Manipulating Feature Visualizations with Gradient Slingshots
This work addresses a critical trustworthiness issue in AI interpretability for researchers and practitioners, revealing a significant vulnerability in widely used explanation methods.
The paper tackles the vulnerability of Feature Visualization (FV) explanations in deep neural networks by introducing Gradient Slingshots, a method that manipulates FV to produce arbitrary targets without altering model architecture, exposing that auditors relying on FV may accept fabricated explanations.

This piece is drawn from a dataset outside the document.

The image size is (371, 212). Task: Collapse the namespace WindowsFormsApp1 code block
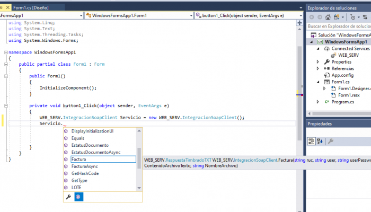pyautogui.click(x=5, y=52)
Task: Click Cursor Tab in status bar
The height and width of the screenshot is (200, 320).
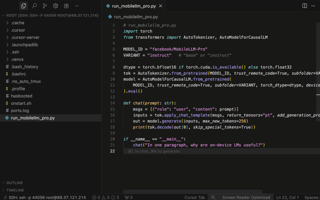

Feature Visualization (FV) is a widely used technique for interpreting the concepts learned by Deep Neural Networks (DNNs), which synthesizes input patterns that maximally activate a given feature. Despite its popularity, the trustworthiness of FV explanations has received limited attention. In this paper, we introduce a novel method, Gradient Slingshots, that enables manipulation of FV without modifying the model architecture or significantly degrading its performance. By shaping new trajectories in the off-distribution regions of the activation landscape of a feature, we coerce the optimization process to converge in a predefined visualization. We evaluate our approach on several DNN architectures, demonstrating its ability to replace faithfuls FV with arbitrary targets. These results expose a critical vulnerability: auditors relying solely on FV may accept entirely fabricated explanations. To mitigate this risk, we propose a straightforward defense and quantitatively demonstrate its effectiveness.